▶ [Activity] In the blog post below on Washington's prayer journal, update the passage starting at "Af for your" and ending at "does he offer??" by replacing "impressed" with "convinced".

▶ [Excerpt provided]
*****

Friday, August 8, 2008

Washington's Prayer Journal, A Fraud

Sorry, I have to put it so bluntly. No serious historian could accept the validity of George Washington's "The Daily Sacrifice" Prayer Journal. Handwriting experts have proven that the journal was not written in his own hand. And even pietists Peters Lillback and Marshall refuse to endorse it.

Brad Hart pointed to a very valuable source that irrefutably proves the journal a fraud. From that source, Frank E. Grizzard's assessment in an email he sent to Ed Brayton:

"The so-called prayer journal is not in GW's writing, although I'm not sure it's actually a forgery. The manuscript dealer (Burk I think) who first sold it when it came to light in the 19th century printed a facsimile edition in which he admits that the Smithsonian rejected it as a non-GW document, but it did have Washington family provenance, so he said. Thus it apparently was a descendant's. Johnson's version is taken from Burk. The prayers are based on the English prayer book."

-- Frank Grizzard (senior associate editor of the George Washington Papers collection at University of Virginia) [in an email he sent] to Ed Brayton (2004).

30 comments:

Dan Atkinson said...

Handwriting analysis is inconclusive in this matter because Washington's handwriting changed over the course of his life. Also, we are analyzing 18th century writing that has deteriorated over a very long period of time. It would be foolish for us to base everything on this singular issue.

As for other "historians" refuting the journal I am not all that surprised. Historians also used to refute the existance of King Authur in the historical record. Now we know that he was a real figure. History should not be seen as a certainty.

Af for your claim that, "No serious historian could accept the validity of George Washington's Prayer Journal" I can only rebut by saying, "what serious historian would be foolish enough to simply discard a document based on questionable handwriting analysis? Sounds like this person needs to understand the importance of primary source documents.

Oh, and your source is just another biased secular viewpoint. I've read Brayton's stuff and I am not impressed. What evidence does he offer??

Jonathan Rowe said...

It's not Ed Brayton, it's FRANK E. GRIZZARD, senior associate editor of the George Washington Papers collection at University of Virginia, whose words that were key. Most of those footnotes in Lillback's book of GW's official words have to go thru Grizzard. I've correspondence with Grizzard before (and he subscribes to Positive Liberty's feed). If you want me to get him to officially verify that he said what I quoted him as saying, I can.

Dan Atkinson said...

By the way, why did you have to create a new post? This could have been a comment. Is my post that threatening?

Dan Atkinson said...

Again, it is irrelevant who said it. Handwriting analysis in this matter is less than certain. I don't understand why everyone seems to base EVERYTHING on this one issue when it comes to the Washington Prayer Journal.

*****

▶ [Collected data]
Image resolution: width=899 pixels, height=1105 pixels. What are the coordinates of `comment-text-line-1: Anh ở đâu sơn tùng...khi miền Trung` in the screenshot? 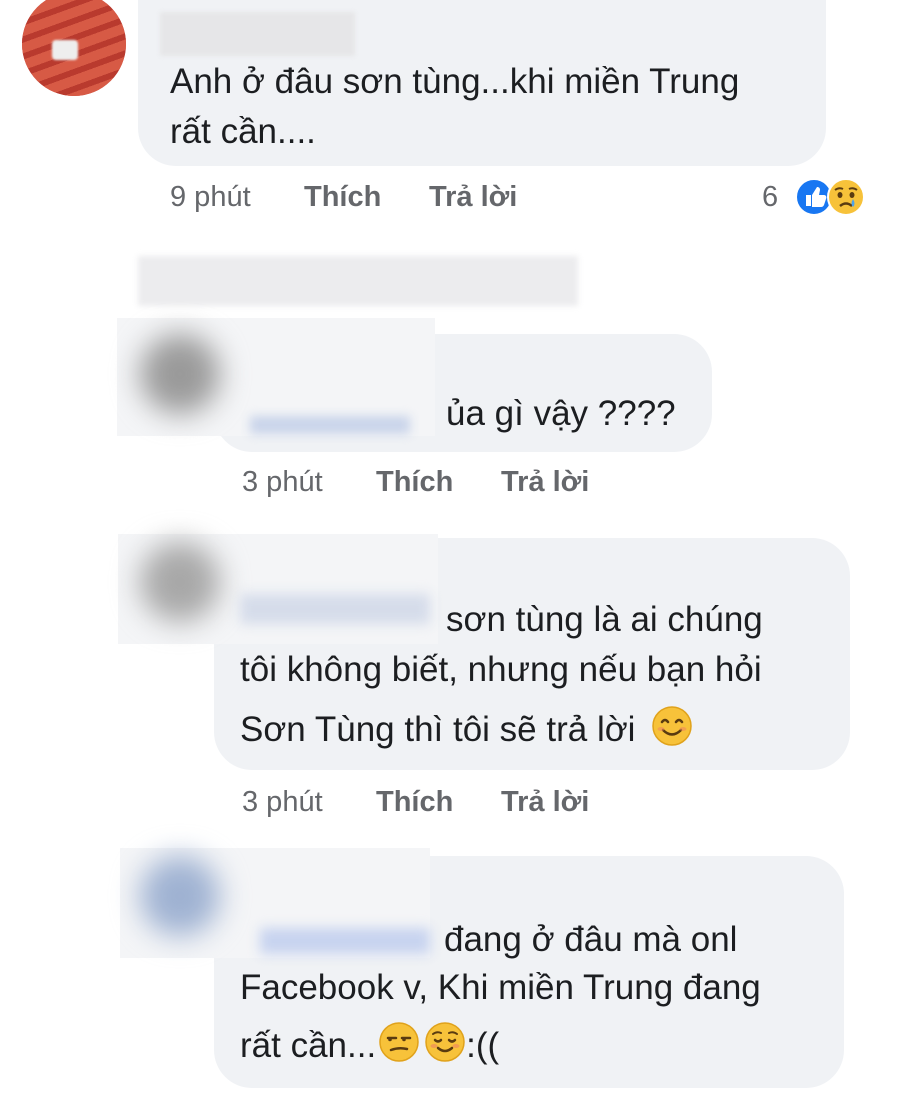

*****

▶ [Output for this exercise]
Af for your claim that, "No serious historian could accept the validity of George Washington's Prayer Journal" I can only rebut by saying, "what serious historian would be foolish enough to simply discard a document based on questionable handwriting analysis? Sounds like this person needs to understand the importance of primary source documents.

Oh, and your source is just another biased secular viewpoint. I've read Brayton's stuff and I am not convinced. What evidence does he offer??